*** This name occurs three times in the Morte d’Arthur—once as “Nimue,” once as “Nineve,” and once as “Ninive.” Probably “[Nimue]” (q.v.) is a clerical error.

Ninon de Lenclos, a beautiful Parisian, rich, spirituelle, and an atheist, who abandoned herself to epicurean indulgence, and preserved her charms to a very advanced age. Ninon de Lenclos renounced marriage, and had numberless lovers. Her house was the rendezvous of all the most illustrious persons of the period, as Molière, St. Evremont, Fontenelle, Voltaire, and so on (1615-1705).

Niobe [Ne´.oby], the beau-ideal of grief.

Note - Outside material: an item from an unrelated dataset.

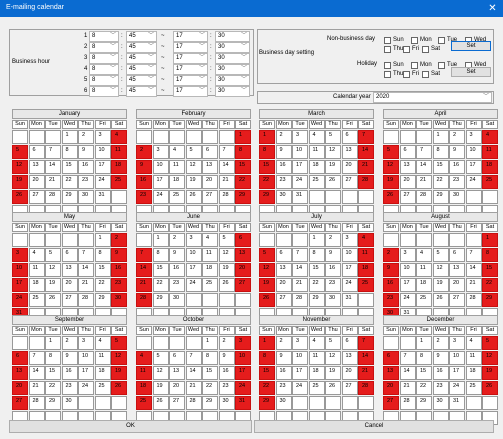 The height and width of the screenshot is (439, 503). Describe the element at coordinates (243, 240) in the screenshot. I see `holiday-day-cell: 6` at that location.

After losing her twelve children, she was changed into a stone, which wept continually.

*** The group of “Niobe and her Children” in Florence, discovered at Rome in 1583, is now arranged in the Uffizii Gallery.

She followed my poor father’s body,
Like Niobê, all tears.
Shakespeare, Hamlet, act i. sc. 2 (1596).

Niobe of Nations (The). Rome is so called by Byron.—Childe Harold, iv. 79 (1817).

Nipper (Susan), generally called “Spitfire,” from her snappish disposition. She was the nurse of Florence Dombey, to whom she was much attached. Susan Nipper married Mr. Toots (after he had got over his infatuation for Florence).

Nippotate (4 syl.), “a live lion stuffed with straw,” exhibited in a raree-show. This proved to be the body of a tame hedgehog exhibited by Old Harry, a notorious character in London at the beginning of the eighteenth century (died 1710).

Of monsters stranger than can be expressed,
There’s Nippotatê lies amongst the rest.
Sutton Nicholls.

Niquee [Ne´.kay], the sister of Anasterax, with whom she lived in incest. The fairy Zorphee was her godmother, and enchanted her, in order to break off this connection.—Vasco de Lobeira, Amadis de Gaul (thirteenth century).